_PROBLEM:_
Scan the entries for lines with the word "will" and copy those lines.

◇ ◇ ◇

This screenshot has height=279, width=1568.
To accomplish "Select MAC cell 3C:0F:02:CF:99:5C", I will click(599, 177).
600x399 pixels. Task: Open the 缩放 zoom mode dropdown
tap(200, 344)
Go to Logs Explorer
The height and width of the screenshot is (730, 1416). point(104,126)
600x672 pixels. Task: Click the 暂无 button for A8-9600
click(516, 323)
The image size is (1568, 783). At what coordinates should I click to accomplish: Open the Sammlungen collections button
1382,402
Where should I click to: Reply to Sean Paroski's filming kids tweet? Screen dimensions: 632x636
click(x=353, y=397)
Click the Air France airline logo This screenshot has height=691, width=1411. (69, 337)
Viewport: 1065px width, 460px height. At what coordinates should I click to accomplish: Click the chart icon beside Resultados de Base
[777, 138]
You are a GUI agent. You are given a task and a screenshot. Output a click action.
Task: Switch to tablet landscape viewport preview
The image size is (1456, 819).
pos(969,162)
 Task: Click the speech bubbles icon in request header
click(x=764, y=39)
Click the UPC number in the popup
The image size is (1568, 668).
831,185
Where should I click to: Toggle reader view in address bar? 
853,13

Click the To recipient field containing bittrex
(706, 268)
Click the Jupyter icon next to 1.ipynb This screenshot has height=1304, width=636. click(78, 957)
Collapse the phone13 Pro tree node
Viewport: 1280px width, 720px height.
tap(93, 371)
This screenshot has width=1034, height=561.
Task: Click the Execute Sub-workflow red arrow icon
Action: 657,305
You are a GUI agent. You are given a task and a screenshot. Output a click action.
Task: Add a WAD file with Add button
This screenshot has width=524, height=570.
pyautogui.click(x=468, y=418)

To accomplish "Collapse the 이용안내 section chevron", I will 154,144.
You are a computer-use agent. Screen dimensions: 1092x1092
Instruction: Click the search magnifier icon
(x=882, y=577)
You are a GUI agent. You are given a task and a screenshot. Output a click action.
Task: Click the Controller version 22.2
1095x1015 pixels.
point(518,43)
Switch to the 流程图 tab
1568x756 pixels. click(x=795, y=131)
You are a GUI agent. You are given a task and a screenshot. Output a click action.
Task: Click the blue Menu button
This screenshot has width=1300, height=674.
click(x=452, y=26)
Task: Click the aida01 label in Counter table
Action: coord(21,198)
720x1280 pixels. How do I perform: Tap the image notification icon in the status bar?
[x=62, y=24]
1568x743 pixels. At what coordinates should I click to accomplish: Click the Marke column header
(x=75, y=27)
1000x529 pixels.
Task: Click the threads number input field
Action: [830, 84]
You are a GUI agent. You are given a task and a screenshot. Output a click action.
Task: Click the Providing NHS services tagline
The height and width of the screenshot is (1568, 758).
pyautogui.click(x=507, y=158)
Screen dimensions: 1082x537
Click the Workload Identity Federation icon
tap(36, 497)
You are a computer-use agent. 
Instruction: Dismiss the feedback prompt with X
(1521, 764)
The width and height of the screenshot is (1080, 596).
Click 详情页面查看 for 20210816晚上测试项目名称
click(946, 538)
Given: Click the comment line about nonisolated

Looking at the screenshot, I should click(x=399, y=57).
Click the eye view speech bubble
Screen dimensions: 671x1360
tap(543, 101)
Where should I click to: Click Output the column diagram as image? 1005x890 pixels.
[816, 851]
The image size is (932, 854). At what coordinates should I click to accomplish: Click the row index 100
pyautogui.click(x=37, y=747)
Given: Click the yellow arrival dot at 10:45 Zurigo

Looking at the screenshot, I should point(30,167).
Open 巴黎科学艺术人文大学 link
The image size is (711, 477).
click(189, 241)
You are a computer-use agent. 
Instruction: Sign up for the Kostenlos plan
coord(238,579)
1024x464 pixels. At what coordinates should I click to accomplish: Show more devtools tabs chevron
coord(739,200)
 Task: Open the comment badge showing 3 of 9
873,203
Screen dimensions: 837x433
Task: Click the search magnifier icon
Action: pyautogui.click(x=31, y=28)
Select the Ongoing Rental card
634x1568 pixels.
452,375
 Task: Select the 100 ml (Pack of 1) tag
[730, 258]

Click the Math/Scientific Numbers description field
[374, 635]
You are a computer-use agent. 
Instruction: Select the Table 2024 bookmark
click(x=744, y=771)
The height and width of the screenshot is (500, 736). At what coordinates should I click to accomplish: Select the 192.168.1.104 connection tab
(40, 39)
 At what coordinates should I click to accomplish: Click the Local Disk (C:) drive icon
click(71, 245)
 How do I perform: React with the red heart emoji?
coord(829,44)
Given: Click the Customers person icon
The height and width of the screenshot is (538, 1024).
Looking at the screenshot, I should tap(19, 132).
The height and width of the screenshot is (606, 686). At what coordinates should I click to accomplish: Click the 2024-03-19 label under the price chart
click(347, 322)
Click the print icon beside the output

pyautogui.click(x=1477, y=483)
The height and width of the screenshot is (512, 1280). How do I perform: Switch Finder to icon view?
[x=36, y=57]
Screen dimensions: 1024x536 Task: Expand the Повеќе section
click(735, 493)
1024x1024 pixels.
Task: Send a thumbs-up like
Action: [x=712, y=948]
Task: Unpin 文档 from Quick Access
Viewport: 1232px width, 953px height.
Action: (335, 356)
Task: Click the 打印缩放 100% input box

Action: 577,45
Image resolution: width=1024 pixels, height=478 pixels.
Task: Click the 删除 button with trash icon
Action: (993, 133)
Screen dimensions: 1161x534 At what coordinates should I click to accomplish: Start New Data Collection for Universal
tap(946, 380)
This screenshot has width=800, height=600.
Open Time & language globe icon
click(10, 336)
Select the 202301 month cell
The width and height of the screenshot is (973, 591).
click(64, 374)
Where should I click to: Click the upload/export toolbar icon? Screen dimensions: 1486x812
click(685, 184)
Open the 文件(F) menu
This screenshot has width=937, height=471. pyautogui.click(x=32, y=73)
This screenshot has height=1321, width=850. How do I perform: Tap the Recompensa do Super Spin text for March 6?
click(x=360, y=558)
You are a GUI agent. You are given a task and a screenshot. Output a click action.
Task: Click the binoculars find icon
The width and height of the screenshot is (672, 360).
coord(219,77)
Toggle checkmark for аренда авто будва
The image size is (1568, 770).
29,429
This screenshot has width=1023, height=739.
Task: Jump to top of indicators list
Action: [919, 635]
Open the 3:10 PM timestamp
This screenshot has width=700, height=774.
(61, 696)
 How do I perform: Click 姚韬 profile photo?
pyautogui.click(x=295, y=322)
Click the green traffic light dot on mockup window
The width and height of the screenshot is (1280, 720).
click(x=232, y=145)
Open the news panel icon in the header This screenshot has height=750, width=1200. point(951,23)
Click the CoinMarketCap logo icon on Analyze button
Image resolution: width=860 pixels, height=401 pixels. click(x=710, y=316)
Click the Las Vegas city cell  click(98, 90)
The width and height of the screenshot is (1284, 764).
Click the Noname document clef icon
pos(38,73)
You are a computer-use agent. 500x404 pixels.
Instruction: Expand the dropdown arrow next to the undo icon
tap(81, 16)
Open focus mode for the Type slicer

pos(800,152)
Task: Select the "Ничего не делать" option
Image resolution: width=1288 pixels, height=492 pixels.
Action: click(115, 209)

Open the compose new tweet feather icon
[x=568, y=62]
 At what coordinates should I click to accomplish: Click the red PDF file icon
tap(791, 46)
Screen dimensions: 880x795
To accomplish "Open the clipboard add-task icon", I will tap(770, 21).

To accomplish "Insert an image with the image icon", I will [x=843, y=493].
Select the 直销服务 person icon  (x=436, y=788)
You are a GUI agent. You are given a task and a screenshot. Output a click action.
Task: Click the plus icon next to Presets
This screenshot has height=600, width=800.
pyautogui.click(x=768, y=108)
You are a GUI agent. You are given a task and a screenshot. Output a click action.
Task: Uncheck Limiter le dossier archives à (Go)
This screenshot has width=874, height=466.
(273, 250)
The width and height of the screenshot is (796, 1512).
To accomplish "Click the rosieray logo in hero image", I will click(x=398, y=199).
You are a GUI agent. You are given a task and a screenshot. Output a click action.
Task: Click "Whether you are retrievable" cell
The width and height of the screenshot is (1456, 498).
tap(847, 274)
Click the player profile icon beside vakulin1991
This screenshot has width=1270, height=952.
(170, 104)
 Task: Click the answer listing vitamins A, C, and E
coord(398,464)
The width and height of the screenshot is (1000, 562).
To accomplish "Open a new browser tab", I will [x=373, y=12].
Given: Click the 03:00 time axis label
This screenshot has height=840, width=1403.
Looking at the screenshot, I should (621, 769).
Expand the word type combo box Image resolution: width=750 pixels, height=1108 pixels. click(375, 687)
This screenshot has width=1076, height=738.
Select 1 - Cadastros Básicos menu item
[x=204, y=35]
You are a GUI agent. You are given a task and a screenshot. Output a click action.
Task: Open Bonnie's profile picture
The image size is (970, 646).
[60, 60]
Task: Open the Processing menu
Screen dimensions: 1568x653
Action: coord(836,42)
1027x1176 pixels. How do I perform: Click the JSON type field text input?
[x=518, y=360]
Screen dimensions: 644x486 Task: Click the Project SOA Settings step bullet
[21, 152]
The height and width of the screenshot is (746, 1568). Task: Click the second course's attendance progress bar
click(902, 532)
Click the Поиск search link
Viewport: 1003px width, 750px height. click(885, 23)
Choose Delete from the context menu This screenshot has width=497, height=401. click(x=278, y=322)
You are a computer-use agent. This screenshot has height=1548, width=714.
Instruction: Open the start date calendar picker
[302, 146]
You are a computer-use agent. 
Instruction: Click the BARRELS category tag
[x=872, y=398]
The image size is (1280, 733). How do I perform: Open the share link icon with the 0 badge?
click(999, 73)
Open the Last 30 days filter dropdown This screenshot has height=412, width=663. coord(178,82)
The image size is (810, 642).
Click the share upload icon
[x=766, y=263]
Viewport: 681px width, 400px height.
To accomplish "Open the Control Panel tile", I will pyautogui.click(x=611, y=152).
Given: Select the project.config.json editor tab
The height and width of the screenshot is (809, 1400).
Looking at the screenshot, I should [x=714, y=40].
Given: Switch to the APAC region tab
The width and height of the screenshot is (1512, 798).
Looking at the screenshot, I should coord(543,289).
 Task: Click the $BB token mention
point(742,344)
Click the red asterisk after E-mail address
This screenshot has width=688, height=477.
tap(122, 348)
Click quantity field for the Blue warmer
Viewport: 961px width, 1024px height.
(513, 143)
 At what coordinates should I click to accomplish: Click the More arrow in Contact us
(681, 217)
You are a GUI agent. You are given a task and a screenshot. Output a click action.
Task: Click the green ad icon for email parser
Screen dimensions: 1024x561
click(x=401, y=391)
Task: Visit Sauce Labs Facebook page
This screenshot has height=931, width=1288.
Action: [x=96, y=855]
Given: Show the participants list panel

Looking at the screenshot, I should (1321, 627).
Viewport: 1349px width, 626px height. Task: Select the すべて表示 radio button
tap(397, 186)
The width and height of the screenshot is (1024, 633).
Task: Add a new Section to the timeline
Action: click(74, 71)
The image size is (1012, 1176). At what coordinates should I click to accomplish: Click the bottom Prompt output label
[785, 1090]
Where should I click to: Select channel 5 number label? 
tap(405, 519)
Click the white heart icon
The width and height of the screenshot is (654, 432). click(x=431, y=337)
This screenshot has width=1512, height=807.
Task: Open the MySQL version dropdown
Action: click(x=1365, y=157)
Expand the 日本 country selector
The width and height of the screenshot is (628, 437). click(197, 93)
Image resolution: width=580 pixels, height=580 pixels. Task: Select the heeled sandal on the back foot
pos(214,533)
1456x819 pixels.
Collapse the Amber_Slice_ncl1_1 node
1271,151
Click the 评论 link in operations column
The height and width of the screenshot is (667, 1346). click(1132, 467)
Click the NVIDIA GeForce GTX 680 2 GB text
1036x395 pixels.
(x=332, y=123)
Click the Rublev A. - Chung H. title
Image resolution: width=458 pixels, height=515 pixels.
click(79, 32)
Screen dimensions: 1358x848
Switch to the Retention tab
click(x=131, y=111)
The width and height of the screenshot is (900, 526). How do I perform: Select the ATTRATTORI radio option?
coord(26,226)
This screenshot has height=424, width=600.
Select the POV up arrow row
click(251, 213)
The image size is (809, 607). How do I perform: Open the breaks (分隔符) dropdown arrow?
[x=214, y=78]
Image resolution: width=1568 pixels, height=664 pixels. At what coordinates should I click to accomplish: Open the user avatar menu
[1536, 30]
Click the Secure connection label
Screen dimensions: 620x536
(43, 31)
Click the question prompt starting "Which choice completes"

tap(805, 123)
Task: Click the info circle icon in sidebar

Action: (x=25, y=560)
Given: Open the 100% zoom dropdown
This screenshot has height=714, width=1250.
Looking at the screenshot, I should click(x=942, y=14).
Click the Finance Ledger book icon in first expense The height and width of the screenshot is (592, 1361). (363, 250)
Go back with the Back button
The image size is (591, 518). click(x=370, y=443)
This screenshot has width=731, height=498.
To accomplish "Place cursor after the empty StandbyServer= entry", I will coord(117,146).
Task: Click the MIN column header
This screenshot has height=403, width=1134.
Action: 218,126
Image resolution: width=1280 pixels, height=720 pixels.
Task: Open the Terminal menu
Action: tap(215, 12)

◇ ◇ ◇

_RESPONSE AREA:_
To accomplish "Select MAC cell 3C:0F:02:CF:99:5C", I will click(599, 177).
To accomplish "Collapse the 이용안내 section chevron", I will 154,144.
To accomplish "Open the clipboard add-task icon", I will tap(770, 21).
To accomplish "Insert an image with the image icon", I will [x=843, y=493].
To accomplish "Click the rosieray logo in hero image", I will click(x=398, y=199).
To accomplish "Open a new browser tab", I will [x=373, y=12].
To accomplish "Open the Control Panel tile", I will pyautogui.click(x=611, y=152).
To accomplish "Place cursor after the empty StandbyServer= entry", I will coord(117,146).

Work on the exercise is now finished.